Top of Source data
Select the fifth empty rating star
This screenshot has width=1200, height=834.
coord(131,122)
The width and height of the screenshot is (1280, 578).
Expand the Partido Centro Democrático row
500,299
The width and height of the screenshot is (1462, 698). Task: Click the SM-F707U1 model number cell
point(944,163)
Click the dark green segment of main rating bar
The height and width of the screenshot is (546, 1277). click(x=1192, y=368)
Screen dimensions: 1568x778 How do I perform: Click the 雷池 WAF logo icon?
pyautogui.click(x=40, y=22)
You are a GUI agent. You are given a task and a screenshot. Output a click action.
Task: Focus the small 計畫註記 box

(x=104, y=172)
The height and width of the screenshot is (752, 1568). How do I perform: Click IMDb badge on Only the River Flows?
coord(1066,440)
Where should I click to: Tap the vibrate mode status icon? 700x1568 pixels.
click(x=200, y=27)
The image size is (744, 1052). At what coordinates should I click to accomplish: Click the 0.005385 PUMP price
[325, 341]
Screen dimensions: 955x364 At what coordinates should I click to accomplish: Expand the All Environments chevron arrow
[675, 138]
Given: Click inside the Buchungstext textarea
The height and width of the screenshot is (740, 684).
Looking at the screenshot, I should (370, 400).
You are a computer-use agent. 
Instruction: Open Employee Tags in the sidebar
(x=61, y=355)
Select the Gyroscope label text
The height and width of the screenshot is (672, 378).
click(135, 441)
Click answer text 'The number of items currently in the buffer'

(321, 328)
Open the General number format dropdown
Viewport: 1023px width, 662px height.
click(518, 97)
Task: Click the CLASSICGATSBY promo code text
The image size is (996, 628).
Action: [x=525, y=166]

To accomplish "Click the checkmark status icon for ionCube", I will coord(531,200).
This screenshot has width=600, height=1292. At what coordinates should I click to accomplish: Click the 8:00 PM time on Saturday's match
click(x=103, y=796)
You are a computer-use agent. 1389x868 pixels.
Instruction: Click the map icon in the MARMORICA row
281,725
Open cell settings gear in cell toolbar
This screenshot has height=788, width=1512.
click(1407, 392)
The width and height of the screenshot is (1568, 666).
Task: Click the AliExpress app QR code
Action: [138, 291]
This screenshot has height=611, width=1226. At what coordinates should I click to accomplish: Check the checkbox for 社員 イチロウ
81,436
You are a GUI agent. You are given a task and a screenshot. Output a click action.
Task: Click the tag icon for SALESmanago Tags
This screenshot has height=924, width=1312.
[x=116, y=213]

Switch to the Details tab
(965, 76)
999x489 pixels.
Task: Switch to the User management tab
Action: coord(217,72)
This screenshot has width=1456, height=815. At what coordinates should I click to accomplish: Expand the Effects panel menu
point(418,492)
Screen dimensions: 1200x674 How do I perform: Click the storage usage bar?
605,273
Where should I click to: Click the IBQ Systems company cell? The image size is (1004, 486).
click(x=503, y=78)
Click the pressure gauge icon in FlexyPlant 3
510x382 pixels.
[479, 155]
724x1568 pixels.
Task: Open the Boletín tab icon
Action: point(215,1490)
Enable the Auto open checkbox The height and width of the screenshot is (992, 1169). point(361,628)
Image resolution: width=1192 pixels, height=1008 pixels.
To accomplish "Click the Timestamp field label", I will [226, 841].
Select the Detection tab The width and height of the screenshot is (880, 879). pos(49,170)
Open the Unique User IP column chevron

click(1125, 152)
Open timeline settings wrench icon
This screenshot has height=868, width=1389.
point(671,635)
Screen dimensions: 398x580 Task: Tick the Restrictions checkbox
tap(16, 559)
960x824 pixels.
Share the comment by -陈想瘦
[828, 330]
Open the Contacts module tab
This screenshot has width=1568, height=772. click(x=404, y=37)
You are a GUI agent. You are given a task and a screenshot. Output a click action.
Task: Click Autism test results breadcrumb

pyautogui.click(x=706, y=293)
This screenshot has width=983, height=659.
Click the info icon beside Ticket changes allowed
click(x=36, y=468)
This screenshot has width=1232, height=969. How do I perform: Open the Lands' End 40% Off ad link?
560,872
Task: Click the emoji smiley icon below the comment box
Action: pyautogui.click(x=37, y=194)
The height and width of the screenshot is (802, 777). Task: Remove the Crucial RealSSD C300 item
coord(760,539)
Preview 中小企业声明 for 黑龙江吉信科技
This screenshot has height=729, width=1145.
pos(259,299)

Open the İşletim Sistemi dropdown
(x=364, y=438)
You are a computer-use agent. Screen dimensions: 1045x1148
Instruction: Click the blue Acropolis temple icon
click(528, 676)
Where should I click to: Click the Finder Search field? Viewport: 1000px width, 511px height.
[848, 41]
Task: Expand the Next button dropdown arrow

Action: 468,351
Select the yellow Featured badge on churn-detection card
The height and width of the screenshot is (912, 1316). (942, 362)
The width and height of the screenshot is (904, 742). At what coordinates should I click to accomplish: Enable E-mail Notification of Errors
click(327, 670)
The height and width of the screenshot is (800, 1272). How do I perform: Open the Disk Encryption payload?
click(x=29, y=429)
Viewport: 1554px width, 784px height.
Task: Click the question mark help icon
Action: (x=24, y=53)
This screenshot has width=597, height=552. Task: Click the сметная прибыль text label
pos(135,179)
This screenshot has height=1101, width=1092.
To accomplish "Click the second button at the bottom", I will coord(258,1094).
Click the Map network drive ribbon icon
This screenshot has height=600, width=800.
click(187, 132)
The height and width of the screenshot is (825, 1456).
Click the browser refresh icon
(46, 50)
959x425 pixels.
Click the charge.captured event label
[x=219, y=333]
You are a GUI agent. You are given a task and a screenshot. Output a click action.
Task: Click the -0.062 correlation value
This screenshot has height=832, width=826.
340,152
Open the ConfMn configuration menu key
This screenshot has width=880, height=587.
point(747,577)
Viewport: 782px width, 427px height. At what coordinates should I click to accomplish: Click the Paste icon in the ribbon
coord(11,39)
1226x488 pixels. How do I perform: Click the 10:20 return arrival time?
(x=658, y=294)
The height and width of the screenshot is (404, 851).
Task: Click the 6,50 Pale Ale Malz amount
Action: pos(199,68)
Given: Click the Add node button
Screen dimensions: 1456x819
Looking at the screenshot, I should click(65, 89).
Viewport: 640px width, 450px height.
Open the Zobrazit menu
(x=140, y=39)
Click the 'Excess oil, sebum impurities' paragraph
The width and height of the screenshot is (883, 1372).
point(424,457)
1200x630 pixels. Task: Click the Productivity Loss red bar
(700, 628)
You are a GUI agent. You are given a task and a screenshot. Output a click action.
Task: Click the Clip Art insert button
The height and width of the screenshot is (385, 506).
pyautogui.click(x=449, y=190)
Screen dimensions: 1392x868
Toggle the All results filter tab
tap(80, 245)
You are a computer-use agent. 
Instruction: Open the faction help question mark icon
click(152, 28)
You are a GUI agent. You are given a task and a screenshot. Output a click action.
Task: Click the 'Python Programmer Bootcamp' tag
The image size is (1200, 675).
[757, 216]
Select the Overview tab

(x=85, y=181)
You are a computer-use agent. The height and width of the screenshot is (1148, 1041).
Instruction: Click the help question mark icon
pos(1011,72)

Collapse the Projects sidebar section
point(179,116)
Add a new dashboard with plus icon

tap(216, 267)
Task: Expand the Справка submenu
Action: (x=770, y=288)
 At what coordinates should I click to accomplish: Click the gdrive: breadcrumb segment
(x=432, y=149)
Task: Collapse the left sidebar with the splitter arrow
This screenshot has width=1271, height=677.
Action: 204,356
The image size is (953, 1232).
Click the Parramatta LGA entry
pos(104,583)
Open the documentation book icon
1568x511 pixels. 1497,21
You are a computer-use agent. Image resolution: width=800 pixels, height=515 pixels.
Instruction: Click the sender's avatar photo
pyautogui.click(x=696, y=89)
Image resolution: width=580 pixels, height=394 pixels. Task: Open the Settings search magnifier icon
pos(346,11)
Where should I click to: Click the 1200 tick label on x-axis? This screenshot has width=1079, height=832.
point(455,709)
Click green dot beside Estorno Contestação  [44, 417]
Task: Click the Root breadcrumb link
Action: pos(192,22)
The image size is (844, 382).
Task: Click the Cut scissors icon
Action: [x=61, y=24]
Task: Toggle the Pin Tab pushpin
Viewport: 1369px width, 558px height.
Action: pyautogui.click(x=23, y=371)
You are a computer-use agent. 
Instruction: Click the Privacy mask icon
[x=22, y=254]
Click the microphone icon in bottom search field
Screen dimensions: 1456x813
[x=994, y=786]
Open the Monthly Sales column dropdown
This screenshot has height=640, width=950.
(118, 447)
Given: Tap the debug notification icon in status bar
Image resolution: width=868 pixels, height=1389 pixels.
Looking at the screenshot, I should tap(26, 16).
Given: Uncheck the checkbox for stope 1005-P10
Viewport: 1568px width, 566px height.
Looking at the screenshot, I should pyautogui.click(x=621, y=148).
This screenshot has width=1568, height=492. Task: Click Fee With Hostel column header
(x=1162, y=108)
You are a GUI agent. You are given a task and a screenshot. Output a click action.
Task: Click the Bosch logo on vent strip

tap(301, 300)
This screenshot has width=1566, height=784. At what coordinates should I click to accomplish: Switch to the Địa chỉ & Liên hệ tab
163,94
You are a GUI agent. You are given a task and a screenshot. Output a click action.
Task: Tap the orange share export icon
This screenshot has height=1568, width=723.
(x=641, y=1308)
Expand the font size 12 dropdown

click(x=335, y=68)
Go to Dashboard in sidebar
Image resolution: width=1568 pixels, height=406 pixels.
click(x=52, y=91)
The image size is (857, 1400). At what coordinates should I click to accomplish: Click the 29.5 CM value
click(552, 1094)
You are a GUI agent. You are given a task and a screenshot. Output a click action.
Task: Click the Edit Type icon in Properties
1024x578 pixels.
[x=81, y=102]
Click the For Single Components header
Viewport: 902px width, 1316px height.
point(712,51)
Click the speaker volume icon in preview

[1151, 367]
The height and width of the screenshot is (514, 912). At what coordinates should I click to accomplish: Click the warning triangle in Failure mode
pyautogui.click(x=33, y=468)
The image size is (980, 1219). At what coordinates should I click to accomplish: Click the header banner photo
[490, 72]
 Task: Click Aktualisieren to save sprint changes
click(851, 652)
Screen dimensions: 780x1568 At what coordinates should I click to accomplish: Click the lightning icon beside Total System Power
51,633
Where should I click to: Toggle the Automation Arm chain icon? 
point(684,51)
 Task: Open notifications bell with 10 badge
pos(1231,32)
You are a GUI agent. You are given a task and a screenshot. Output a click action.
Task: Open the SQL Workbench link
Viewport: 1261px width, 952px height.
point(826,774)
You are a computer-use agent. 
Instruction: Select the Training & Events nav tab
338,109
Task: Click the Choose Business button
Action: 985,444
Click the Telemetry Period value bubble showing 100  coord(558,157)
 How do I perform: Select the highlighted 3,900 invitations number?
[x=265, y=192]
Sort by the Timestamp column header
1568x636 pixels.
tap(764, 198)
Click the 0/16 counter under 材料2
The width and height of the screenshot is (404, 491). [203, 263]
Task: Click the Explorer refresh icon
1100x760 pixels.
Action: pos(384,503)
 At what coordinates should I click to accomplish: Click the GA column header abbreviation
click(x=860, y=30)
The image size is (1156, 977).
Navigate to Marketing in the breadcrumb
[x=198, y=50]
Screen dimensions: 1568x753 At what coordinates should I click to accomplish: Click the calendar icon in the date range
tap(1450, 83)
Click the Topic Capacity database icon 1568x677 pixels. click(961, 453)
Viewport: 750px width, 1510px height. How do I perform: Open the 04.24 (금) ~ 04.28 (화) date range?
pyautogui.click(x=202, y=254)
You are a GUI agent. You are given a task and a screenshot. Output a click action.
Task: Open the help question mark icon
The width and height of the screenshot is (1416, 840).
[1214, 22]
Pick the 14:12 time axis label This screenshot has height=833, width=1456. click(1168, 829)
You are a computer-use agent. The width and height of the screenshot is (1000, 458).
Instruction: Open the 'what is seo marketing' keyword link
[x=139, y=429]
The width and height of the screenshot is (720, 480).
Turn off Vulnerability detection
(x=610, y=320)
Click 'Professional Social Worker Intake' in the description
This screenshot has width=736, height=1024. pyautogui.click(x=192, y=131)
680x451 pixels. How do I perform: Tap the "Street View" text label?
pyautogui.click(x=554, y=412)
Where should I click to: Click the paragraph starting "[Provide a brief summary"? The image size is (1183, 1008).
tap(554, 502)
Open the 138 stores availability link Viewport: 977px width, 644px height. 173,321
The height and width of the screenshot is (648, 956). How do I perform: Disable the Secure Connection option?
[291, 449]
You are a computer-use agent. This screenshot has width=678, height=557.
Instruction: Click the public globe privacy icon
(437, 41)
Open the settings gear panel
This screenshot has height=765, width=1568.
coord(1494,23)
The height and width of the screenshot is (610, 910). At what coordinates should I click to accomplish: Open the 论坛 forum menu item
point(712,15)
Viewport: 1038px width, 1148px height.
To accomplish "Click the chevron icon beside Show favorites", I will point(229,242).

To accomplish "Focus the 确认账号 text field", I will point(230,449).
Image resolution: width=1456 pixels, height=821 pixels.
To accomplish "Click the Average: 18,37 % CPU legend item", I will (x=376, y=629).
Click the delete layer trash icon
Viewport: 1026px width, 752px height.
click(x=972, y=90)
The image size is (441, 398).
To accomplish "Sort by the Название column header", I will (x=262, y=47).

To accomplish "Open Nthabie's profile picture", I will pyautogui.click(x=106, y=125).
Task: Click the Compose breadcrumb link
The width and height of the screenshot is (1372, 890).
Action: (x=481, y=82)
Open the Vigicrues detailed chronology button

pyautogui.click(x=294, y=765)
Bottom of Source data
Task requirements
A line belongs in the answer if it contains the word "computer"; copy every such line from the data above.

Solution for this problem
You are a computer-use agent. 
You are a computer-use agent. 1389x868 pixels.
You are a computer-use agent. Screen dimensions: 1045x1148
You are a computer-use agent. 
You are a computer-use agent. The height and width of the screenshot is (1148, 1041).
You are a computer-use agent. Image resolution: width=800 pixels, height=515 pixels.
You are a computer-use agent. 
You are a computer-use agent. 
You are a computer-use agent. The width and height of the screenshot is (1000, 458).
You are a computer-use agent. This screenshot has width=678, height=557.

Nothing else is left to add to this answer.